Half of women in the U.S. skip or delay medical care due to the “triple threat” of affordability, access challenges and past negative experiences, a new Deloitte report finds.
The report is based on a 2024 survey that reached more than 2,000 U.S. consumers, which found that 50% of women report skipping or delaying medical care. They are 35% more likely to skip care than men. This can be attributed to long wait times, transportation issues and a lack of convenient appointments.
Cost is also a factor, per the report. The survey found women are 31% more likely than men to skip care, including mental health services, specifically due to cost. Women are less financially prepared for unforeseen medical expenses, with nearly half reporting they are unprepared or only slightly prepared to pay $500 for an emergency. That is up 37% from two years ago. By contrast, only a quarter of men report being unprepared for such emergencies.
“You can’t achieve your full potential in your health and wellbeing without having the financial health as well,” Kulleni Gebreyes, M.D., U.S. chief health equity officer and managing principal of life sciences and healthcare at Deloitte, told Fierce Healthcare.
A previous Deloitte analysis of claims data found that women pay $15.4 billion more in out-of-pocket costs per year than men. It also found that women, even when excluding maternity-related care, require on average nearly 10% more healthcare services than men. This difference, according to Deloitte, could be due to biological differences or disease prevalence.
A focus group from a past Deloitte study revealed that 40% of women reported skipping or avoiding care because of how a provider or staff member treated them in the past. And women’s healthcare issues are often misdiagnosed or overlooked, the latest report highlighted. For example, middle-aged women with symptoms of heart disease are twice as likely as men to be misdiagnosed. These experiences can cause distrust and lead women to avoid needed care.
This is partly because of a biased system that “has been designed on a one-size-fits-all model,” per Gebreyes. When she was training in medical school, she explained, the average patient was described as a 70-kilogram white male. As a result, men have been and largely remain the default standard for many things in healthcare, despite data showing that women make up nearly 60% of the paid workforce and 65% of the unpaid workforce in the U.S.
Among the top types of care women forego due to cost are acute illness (38%), preventive care (35%) and women’s health issues (34%). Avoiding or delaying routine care can result in worsening health conditions, which could ultimately lead to higher associated costs of treatment, per the report.
“The more we delay care, the more likely we’re going to be sicker when it’s diagnosed and the more likely it’s going to cost us more,” Gebreyes said.
The good news, Gebreyes said, is that healthcare stakeholders can each do something today to make a meaningful change for the better for women. “There are ways we can all figure out how to make the system have fewer obstacles for women accessing care,” she said.

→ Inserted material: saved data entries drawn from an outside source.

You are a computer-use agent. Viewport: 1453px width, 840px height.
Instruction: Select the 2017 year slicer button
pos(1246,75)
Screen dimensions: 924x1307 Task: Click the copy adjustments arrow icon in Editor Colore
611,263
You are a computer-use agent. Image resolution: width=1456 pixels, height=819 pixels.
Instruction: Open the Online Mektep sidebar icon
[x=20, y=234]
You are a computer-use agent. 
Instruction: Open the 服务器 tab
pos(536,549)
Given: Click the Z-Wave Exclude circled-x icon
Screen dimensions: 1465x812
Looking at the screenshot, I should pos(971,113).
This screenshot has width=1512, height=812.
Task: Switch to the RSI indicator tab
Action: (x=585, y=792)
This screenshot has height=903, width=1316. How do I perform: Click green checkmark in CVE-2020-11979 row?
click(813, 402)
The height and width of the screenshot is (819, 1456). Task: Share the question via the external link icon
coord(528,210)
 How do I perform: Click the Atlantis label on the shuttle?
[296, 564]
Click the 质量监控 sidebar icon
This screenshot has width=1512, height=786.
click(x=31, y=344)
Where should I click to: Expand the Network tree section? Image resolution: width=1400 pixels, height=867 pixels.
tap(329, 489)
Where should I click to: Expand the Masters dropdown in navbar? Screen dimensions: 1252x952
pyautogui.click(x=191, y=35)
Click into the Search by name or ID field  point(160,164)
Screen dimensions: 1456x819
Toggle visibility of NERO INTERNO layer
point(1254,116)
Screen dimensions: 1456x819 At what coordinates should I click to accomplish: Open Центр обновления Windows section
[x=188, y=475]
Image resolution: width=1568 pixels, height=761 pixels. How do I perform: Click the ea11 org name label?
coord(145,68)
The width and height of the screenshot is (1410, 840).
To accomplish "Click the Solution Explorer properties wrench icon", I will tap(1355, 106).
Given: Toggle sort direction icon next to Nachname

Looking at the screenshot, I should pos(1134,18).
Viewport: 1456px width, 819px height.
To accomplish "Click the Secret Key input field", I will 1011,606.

Employers can improve workforce health by promoting health literacy, prioritizing well-being and increasing access to preventive screenings. They can consider benefits to enhance coverage for women beyond fertility and childbirth. And they can consider flexible work schedules, onsite healthcare services, subsidized child care and paid sick leave.
Payers can help bridge equity gaps by examining their plan designs for gender biases and introducing products to equally benefit genders. For instance, adjusting cost-sharing mechanisms in proportion to healthcare utilization could be a tactic. Payers could also help employers find plans that achieve equity goals while negotiating affordable rates with network providers. And they could incorporate gender-specific cost estimates into cost-transparency tools.
Hospitals and health systems could enhance care for women by investing in alternative sites of care and other low-cost settings like telehealth or retail care to improve access to care, according to the report authors. Other recommendations outlined in the report include customizing care and treatment plans through personalization and improving the patient experience based on feedback mechanisms. Health systems should encourage clinicians to listen actively and educate women about their health to help drive informed choices about their care. Prioritizing workforce diversity by supporting gender-diverse care teams is also crucial, as well as designing digital tools equitably and with privacy in mind, the report authors wrote.
Finally, investors can play a role by continuing to fund products and services dedicated to women’s health, the report noted. Adopting a women-centered design approach and involving women, community voices and diverse teams in that process can spur more innovative and inclusive solutions. Life science stakeholders can direct more R&D efforts toward health conditions specific to women. And boards of directors can play an important role by overseeing organizations’ efforts to remain accountable, manage budgets, measure progress and evaluate initiatives around research and innovations.